Make sure you offer their water and or electrolytes/re-hydrating solution 'tepid' ( as a kindness) and also in something deep enough for their Beak to reach into for it's length, so, use some little bowl or Tea Cup that is at least an inch deep or a little more.


Now, the 'yellow', here anyway where I live, is an almost a conclusive sign of Trichomoniasis, or 'Canker' as some of it's forms are called.


This may be a primary illness, or a secondary one opportuning on a Pigeon which is already ill or injured and whose immune system is overtaxed already.

At any rate, it can kill them if untreated, and reliably will, too, especially if one sees it in a 'ground bird', meaning, a Pigeon who is not anylonger flying.

It is easy to treat and a variety of meds are avaiable for it.


Really, unless you have access to an experienced Avian Vet, re-habber, or Wild Life Hospital familiar with Pigeons, your best bet is probably to get with one of our members who is somewhere near you, for them to either provide you with the appropriate medications for this, or, importantly as well, to determine if there are other illnesses or injuries present which also need remedial attentions and treatment.

Birds who are handed over to most Vets or other Animal care places are merely perfunctorily euthenized, so, best if you either insist to keep and care for the Bird as your own, or to at any rate find out the score with whomever you are going to be dealing with if you can obtain an examination and evaluation.

Of course, if you can get with any of our members near you, that would be ideal...!

For now, keep them warm of course...and if you can, mix up 1-1/2 Tablespoons of Raw Apple Cider Vinger to a Gallon of Water, and offer that solution for their drinking Water. Provide them with a little dish or small Bowl of good Bird Seeds, and begin seeing if you can locate a friendly Vet or rehabber or Wild LIfe Hospital amenible to kindness to Pigeons, or, a fellow forum member to get with as soon as possible.

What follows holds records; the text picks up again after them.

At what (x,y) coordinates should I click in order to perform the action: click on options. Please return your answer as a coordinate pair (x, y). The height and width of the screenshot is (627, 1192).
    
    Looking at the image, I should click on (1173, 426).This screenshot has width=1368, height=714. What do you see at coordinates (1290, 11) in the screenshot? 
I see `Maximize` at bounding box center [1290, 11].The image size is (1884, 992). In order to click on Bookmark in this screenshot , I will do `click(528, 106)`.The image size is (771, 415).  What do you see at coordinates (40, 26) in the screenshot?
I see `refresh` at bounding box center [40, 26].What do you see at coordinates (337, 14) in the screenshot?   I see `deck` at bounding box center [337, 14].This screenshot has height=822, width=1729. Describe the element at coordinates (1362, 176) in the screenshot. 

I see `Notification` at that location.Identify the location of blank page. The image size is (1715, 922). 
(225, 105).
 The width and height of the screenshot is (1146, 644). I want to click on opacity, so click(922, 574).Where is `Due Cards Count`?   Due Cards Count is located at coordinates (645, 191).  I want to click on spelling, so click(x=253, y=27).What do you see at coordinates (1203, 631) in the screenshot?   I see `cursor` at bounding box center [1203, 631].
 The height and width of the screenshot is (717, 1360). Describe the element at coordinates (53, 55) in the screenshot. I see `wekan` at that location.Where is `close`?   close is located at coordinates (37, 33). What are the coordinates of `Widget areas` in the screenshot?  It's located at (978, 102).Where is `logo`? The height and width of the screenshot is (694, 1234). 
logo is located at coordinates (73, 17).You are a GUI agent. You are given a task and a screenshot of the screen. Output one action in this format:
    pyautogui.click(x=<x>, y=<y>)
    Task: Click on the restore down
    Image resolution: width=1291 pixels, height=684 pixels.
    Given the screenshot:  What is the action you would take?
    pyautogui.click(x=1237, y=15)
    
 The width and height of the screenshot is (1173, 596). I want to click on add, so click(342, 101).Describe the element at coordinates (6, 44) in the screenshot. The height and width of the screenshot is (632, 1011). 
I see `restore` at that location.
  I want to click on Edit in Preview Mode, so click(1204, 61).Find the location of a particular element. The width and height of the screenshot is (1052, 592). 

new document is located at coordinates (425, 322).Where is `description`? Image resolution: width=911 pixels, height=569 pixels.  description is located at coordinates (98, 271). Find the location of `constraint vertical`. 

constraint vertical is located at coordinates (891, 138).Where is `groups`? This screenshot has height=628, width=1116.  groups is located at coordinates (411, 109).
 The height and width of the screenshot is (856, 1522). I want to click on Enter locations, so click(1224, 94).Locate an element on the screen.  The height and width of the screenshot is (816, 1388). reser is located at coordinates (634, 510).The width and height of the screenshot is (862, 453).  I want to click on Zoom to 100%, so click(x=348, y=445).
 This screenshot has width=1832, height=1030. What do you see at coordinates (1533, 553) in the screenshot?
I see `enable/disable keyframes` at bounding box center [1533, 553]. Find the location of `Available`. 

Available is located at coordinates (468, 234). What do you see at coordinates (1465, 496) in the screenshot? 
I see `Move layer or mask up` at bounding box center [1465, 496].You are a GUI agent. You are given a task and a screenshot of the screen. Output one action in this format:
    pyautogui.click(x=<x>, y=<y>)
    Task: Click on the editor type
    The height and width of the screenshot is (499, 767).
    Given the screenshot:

Your Bird probably does not have much time left if not examined, diagnosed and treated with appropriate meds for either their Trichomoniasis, or additionally, whatever else it may be which is effecting them inury or illness wise.


Good luck to you both!


Phil
Las Vegas


----------



## kittypaws (Sep 18, 2005)

*Snap*

Cynthia - snap!! As soon as I saw SW London I though - hello.

Harpy, I don't have much experience with nursing sick pigeons and I guess its whether you decide to keep him overnight or take him to LW - there will be someone there if you fancy venturing out tonight - anyway I am sure if you decide to keep him overnight - the previous information given will help - good luck!!

Reading Phil's post about Euthanasia I am absolutely sure that LW will give your pigeon their best shot. When I visit there sometimes they often have pigeons in little "cubicles" with "contagious" outside their cages and some of those poor babies look pretty sick - they do try and it will relieve you of the nursing.

I don't know if there are any members in London that have experience - I know Cynthia who is in Norfolk and Karen in Northants!! 

Tania


----------



## harpy (Feb 15, 2006)

Thanks - I just phoned the Wildcare place and they said I could either take him tonight or in the morning. I was thinking that I'd leave it until the morning so he can get a bit of peace in the meantime but if he's got a disease maybe I should take him there now? Not sure if they would do anything tonight though...? What do you all think?


----------



## pdpbison (Mar 15, 2005)

Hi Harpy, 


Oh!

I see other message have appeared as I was editing my usualy many typos!


Sounds like a Juvenile or sub-adult Pigeon...who possibly has little or no experience eating for himself yet anyway...

Canker/ Trichomoniasis is certainly a very probable prospective diagnosis, and, could account for his having gone hungry also for some period as the parents usually sense, at some point, if their youngster is ill, and cease feeding them if they are, which will occasion the little one wandering untill they are too exhausted to do so any more when they then sit and wait and perish.

He is very luck you found him...!


Phil
Las Vegas


----------



## kittypaws (Sep 18, 2005)

*Treatment*

Harpy,

They would treat him tonight or at least stabilise him. Either Ted the director is there or a qualified veterinary nurse is always on hand - as you can imagine a lot of wildlife casualties happen at night ( foxes, badgers, deer etc getting hit by cars).

Personally I would take him tonight just in case he doesn't make it through the night.Sorry to sound morbid.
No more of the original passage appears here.